Desde hoy está disponible la serie en la plataforma de streaming
Fidel Orantes / Agencia ReformaCiudad de México
Septiembre 01, 2017
“Muerto el perro, se acaba la rabia” es un dicho que no aplica cuando se trata del narcotráfico.
Y es que con el asesinato de Pablo Escobar, el enemigo público número uno de Colombia y quien convirtió el tráfico de cocaína en un negocio rentable y sangriento, el poder quedó en manos del cártel de Cali, como lo retrata la tercera temporada de Narcos.
Comandada por Gilberto Rodríguez Orejuela (Damián Alcázar), esta organización operaba de manera distinta a la de Escobar, pues prefería sobornar a las autoridades que emprender violentas acciones públicamente.
“Es un hombre de negocios, pacífico, él prefiere corromper y comprar a la gente para así mantener la paz entre los suyos. No quiere guerra con nadie, mucho menos con el Estado. Entonces, es muy diferente. Pero si hubiéramos visto que éste (cártel) también se defendía a bombardeos y a pistolas, sería al nivel (del cártel de Medellín)”, explicó Alcázar.

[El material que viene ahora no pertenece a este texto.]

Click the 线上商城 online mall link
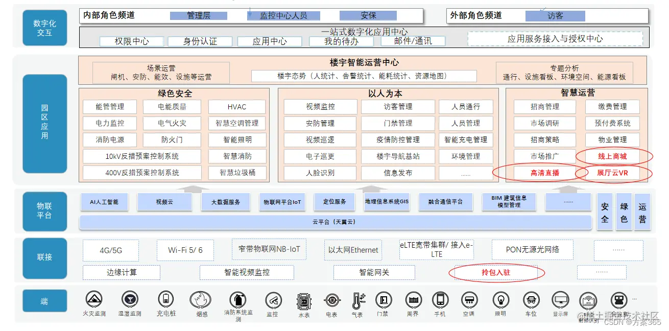point(612,156)
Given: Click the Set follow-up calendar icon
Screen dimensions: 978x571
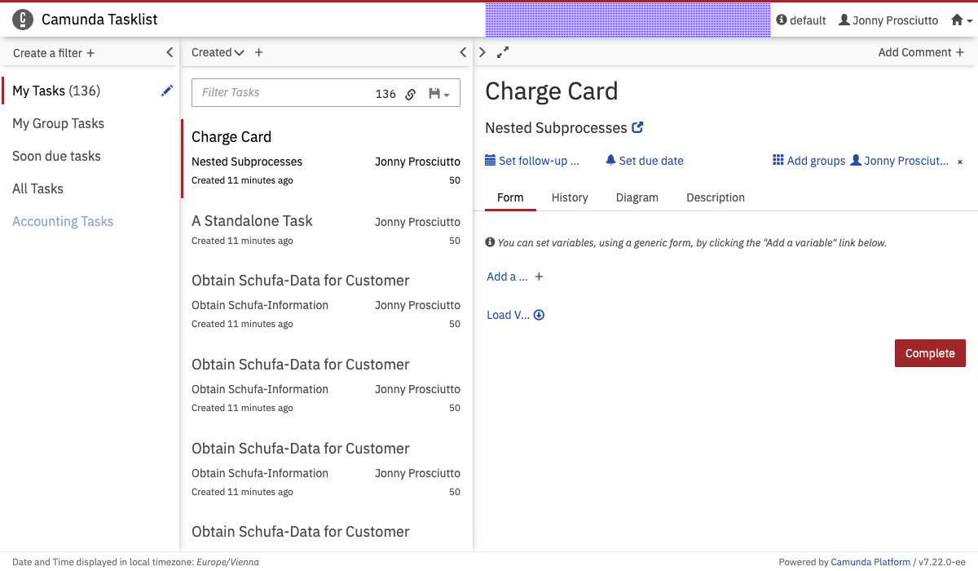Looking at the screenshot, I should tap(490, 161).
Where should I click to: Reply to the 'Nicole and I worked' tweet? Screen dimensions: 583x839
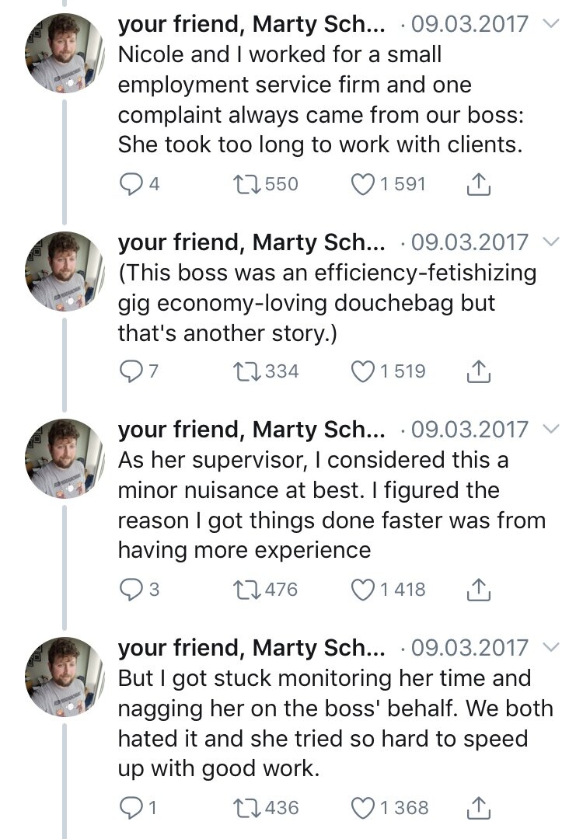[x=131, y=184]

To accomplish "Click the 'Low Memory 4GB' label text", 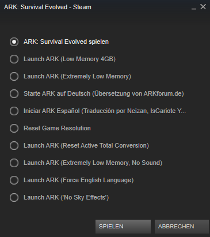I will pyautogui.click(x=88, y=59).
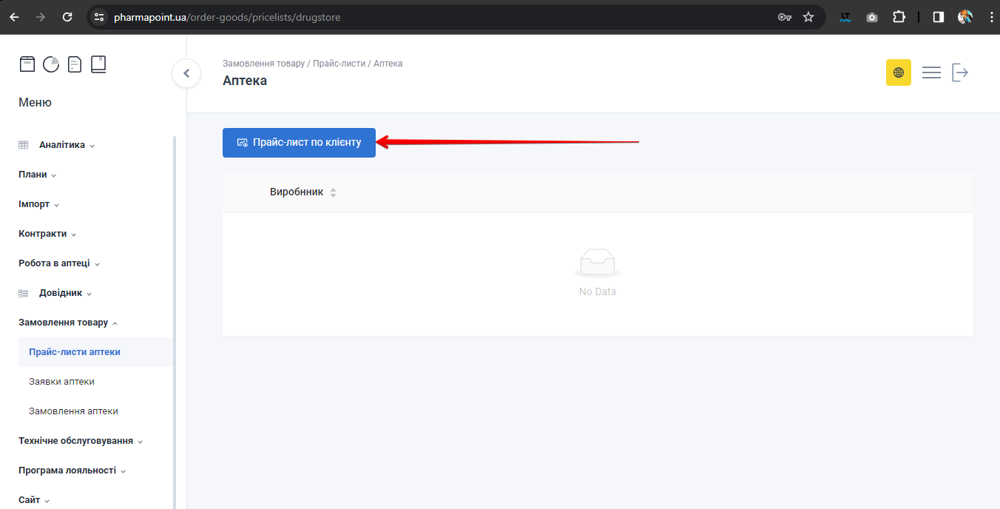Screen dimensions: 1000x509
Task: Expand the Довідник menu section
Action: click(61, 293)
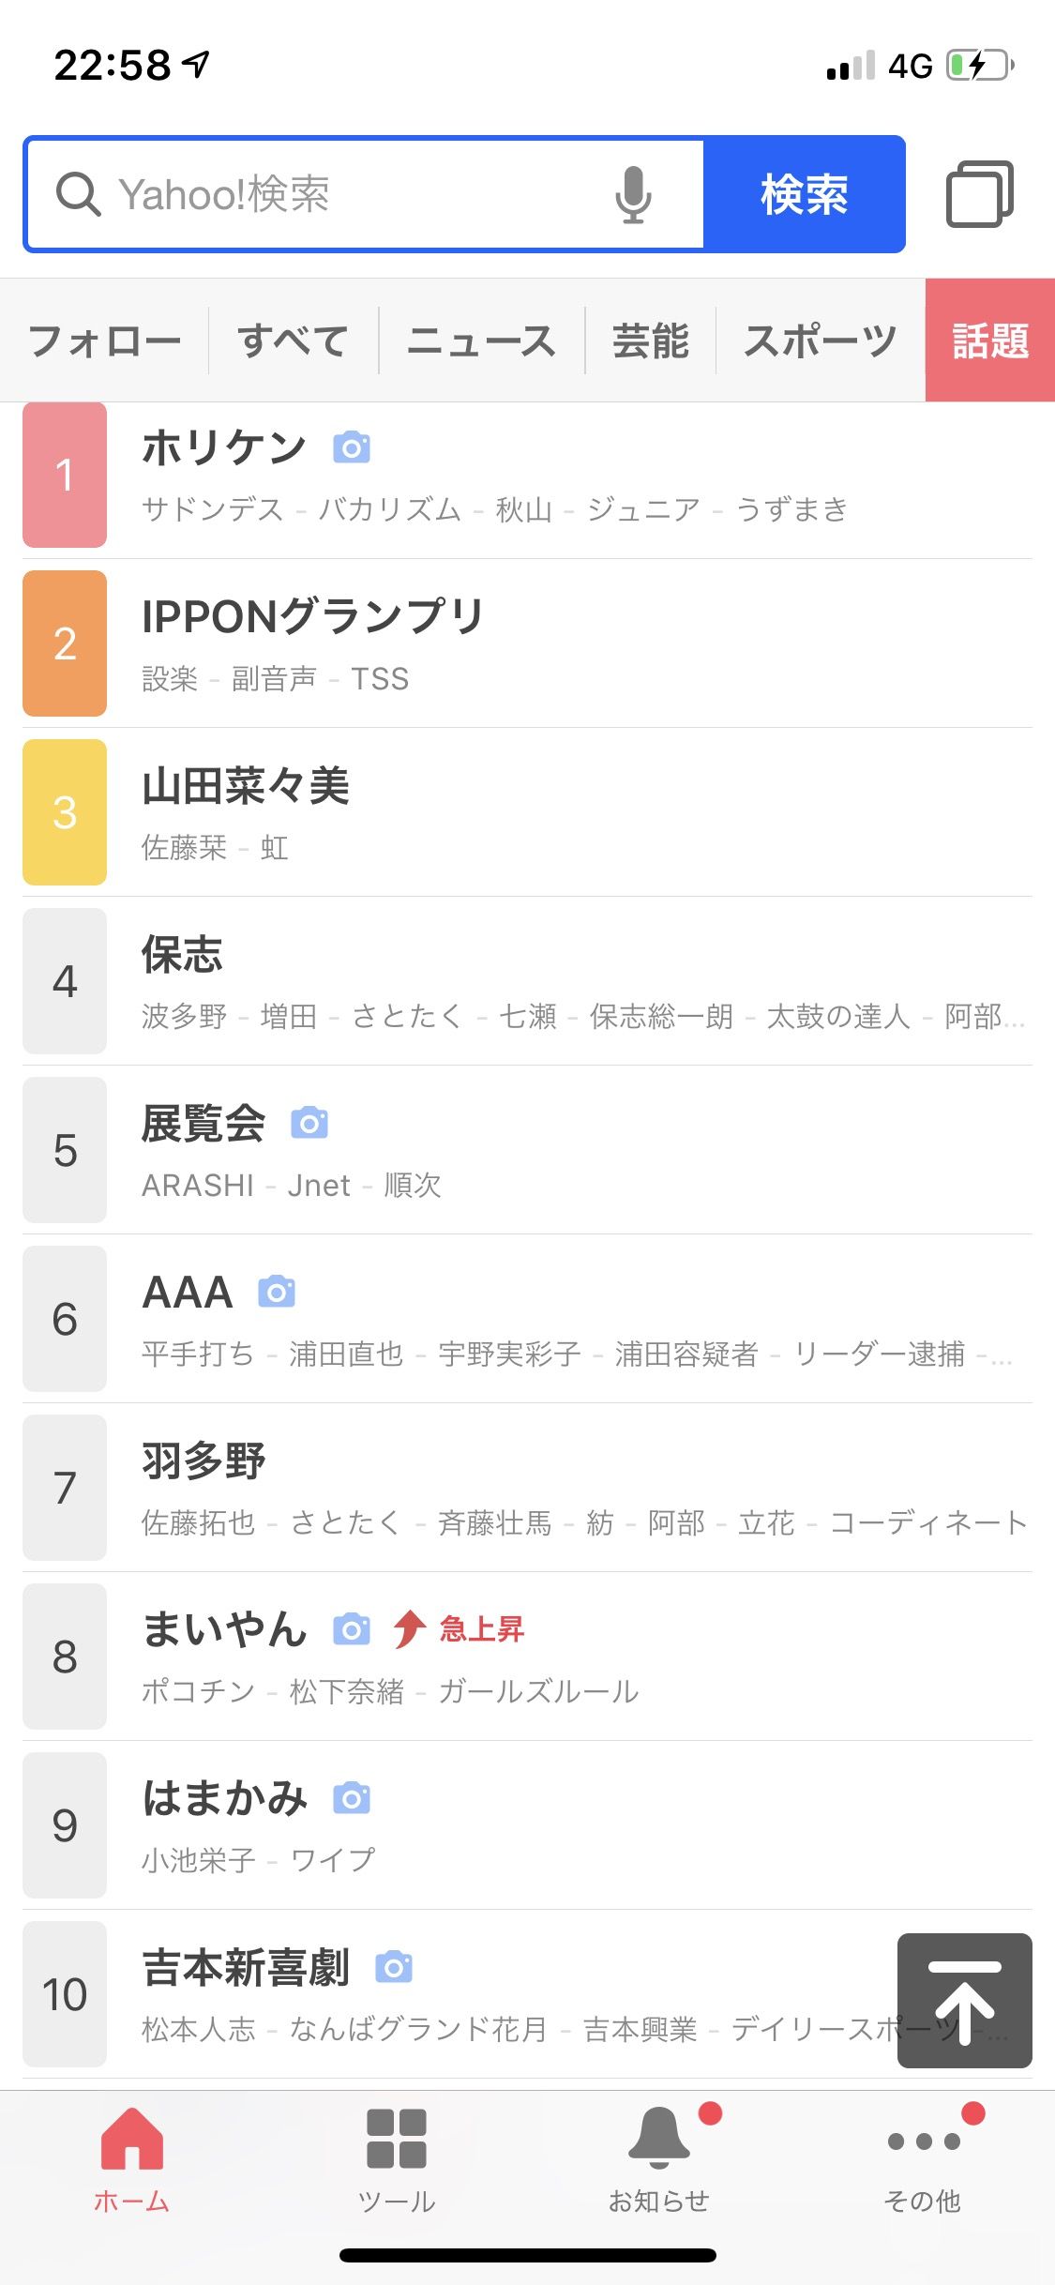Tap camera icon next to はまかみ
Image resolution: width=1055 pixels, height=2285 pixels.
pos(352,1798)
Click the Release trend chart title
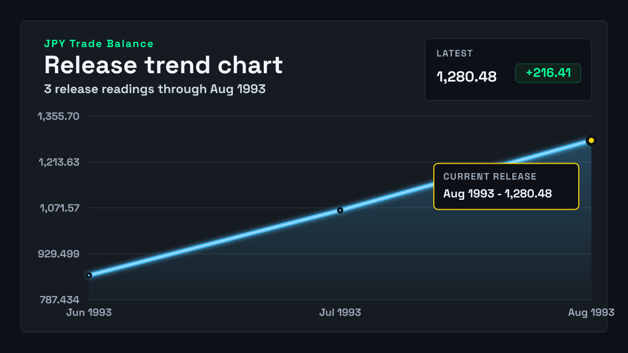The height and width of the screenshot is (353, 628). click(163, 65)
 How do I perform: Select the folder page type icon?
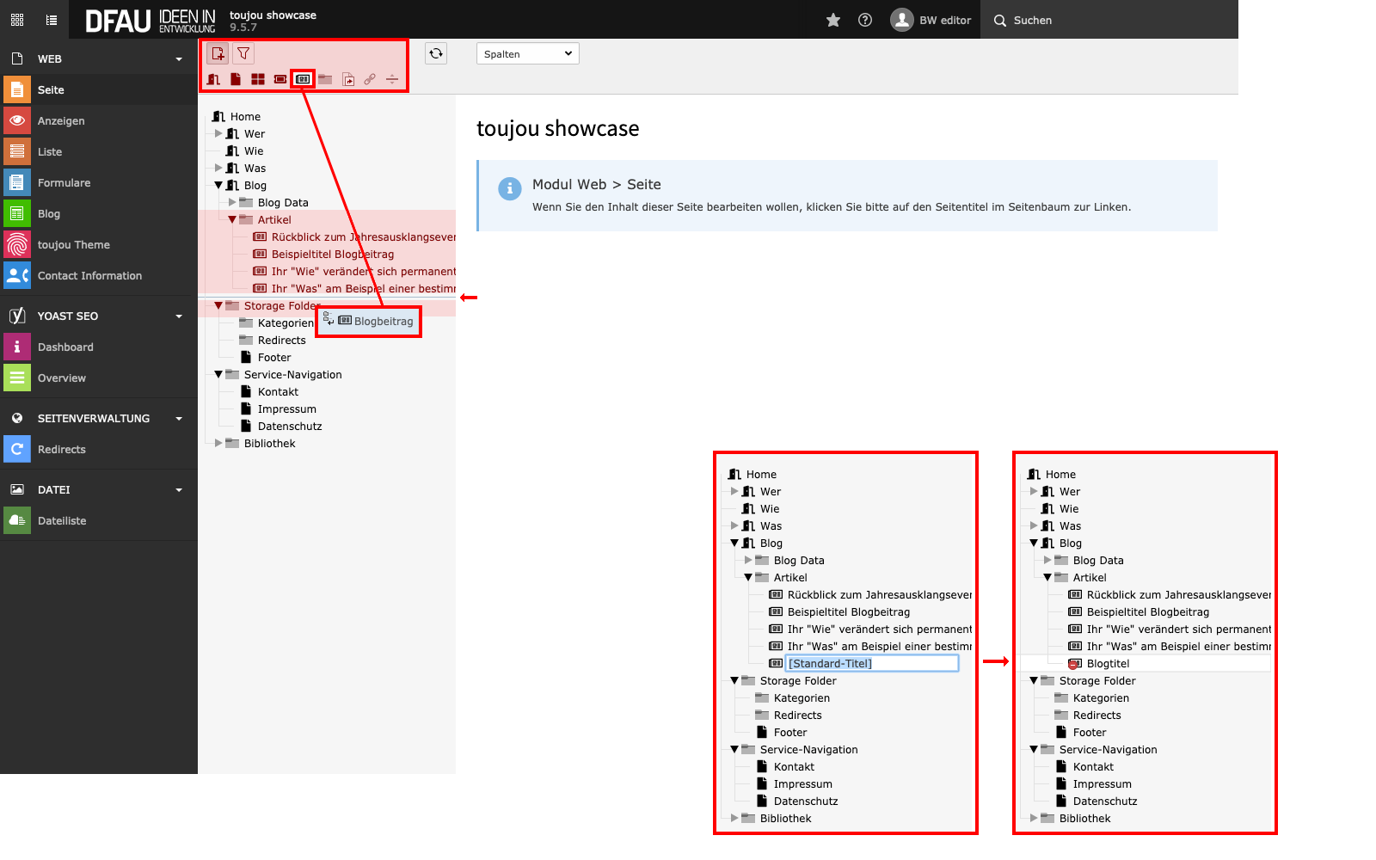click(x=325, y=79)
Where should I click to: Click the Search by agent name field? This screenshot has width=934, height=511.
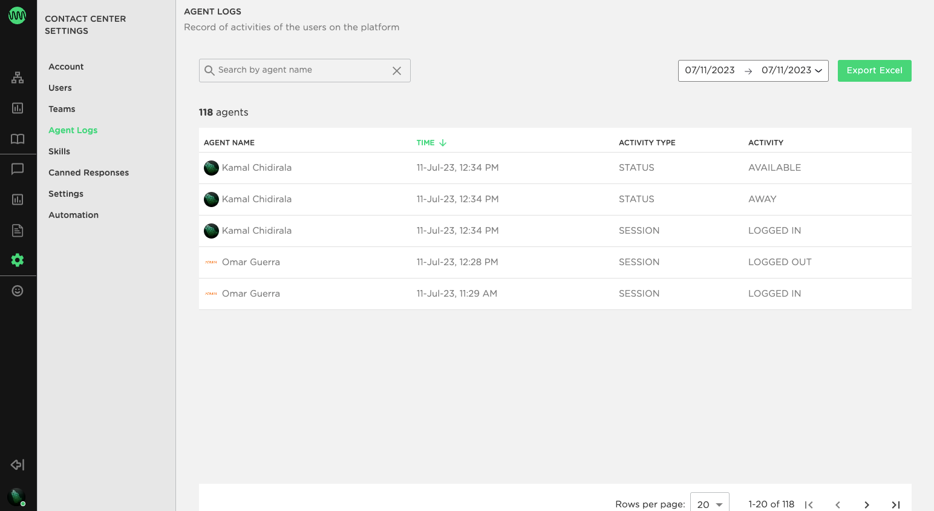(299, 70)
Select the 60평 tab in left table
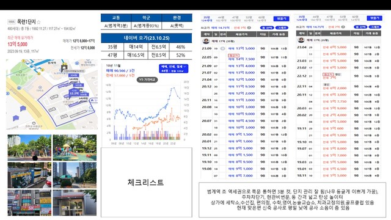 pyautogui.click(x=261, y=19)
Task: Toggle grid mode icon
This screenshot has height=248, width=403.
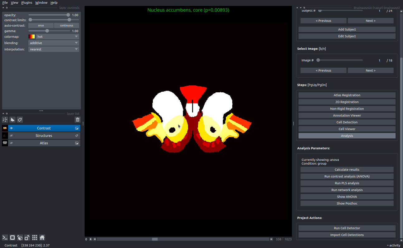Action: pyautogui.click(x=35, y=237)
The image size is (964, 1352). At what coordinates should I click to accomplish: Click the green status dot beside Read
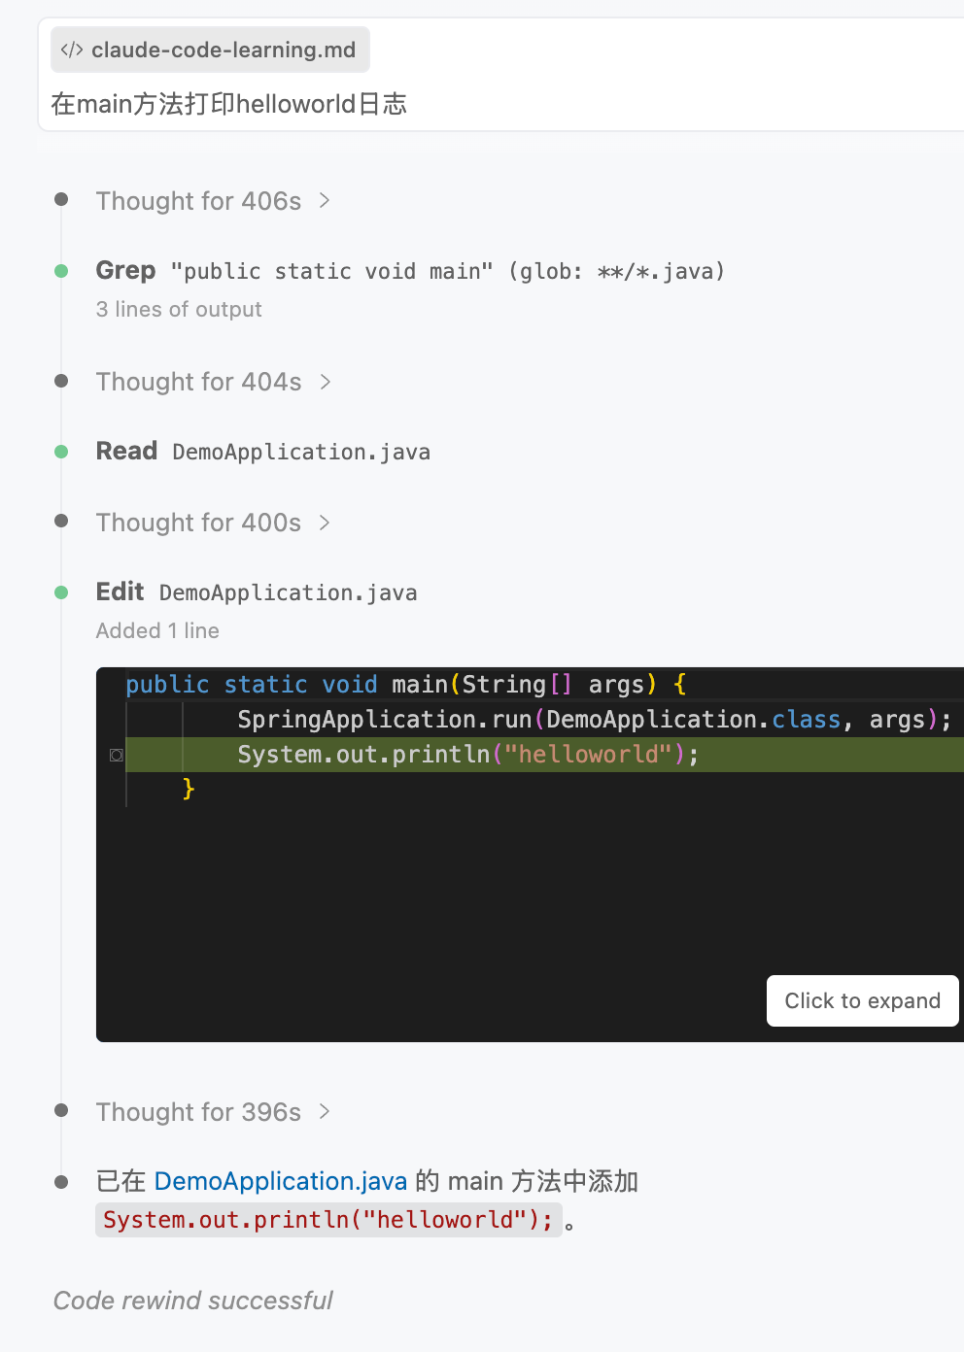coord(61,452)
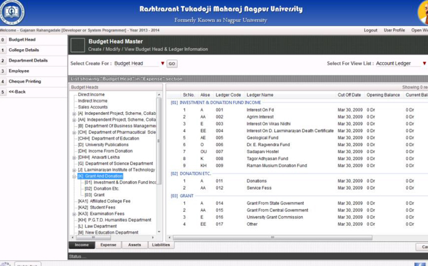Click the tree panel's scroll up arrow
The height and width of the screenshot is (266, 428).
click(159, 95)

Aunque Gilberto era llamado “Jefe de jefes”, era más respetado que temido, y compartía responsabilidades con su hermano Miguel (Francisco Denis), y sus socios, Pacho Herrera (Alberto Ammann) y Chepe Santacruz Londono (Pepe Rapazote).
En su afán por hacer del narcotráfico algo beneficioso para la sociedad, elevó el nivel económico de Cali al darle trabajo a mucha gente, y hasta trató de abandonar de la manera más pacífica la organización.
“Es una temporada con más suspenso, tiene más música, creo que es una serie más compleja. Se trata de un cártel diferente, no hay uno así en ningún lugar del mundo. Vemos los valores de la gente al caer y esto es muy interesante; las conexiones que tienen con los políticos, con los empresarios, y las consecuencias son terribles. La investigación que hicimos fue enorme”, dijo el director Andi Baiz.
Aunque la historia tiene un giro tras la muerte de Escobar, el agente de la DEA Javier Peña (Pedro Pascal) se empecina en desmantelar la red del tráfico de cocaína hacia Estados Unidos.
Ya sin la ayuda de su compañero, el agente Murphy (Boyd Holbrook), Peña deberá sobrevivir con el refuerzo de los inexpertos Chris Feistl (Michael Stahl-David) y Daniel Van Ness (Matt Whelan).
“Cali tiene una sociedad que controla el mercado, la estructura es diferente y es más compleja porque hay más dinero y más poder debido a que tienen en el bolsillo a diferentes componentes de la sociedad; hay más personajes y eso ocasiona que ocurran sucesos más impredecibles”, expresó Pascal.
Con una cuarta temporada aprobada, cuya trama podría trasladarse a México, Narcos es una historia que retrata la realidad latinoamericana desde la década de los 80.
“El que piensa que glorifican al narco, ¿a quién quieren que glorifiquemos, a los políticos? ¿O a los grandes hombres de negocios que se llevan todo y que ya privatizaron todo? ¿A quién?
“La gente debe enterarse de que ésta es nuestra realidad. Ahora, se la estamos dando emocionante y divertida, pero la realidad es terrible y tienen que darse cuenta de que existe, de que no pueden voltear para otro lado porque muchísima gente está muriendo”, sostuvo Alcázar.
La tercera temporada de Narcos está disponible a partir de hoy en Netflix.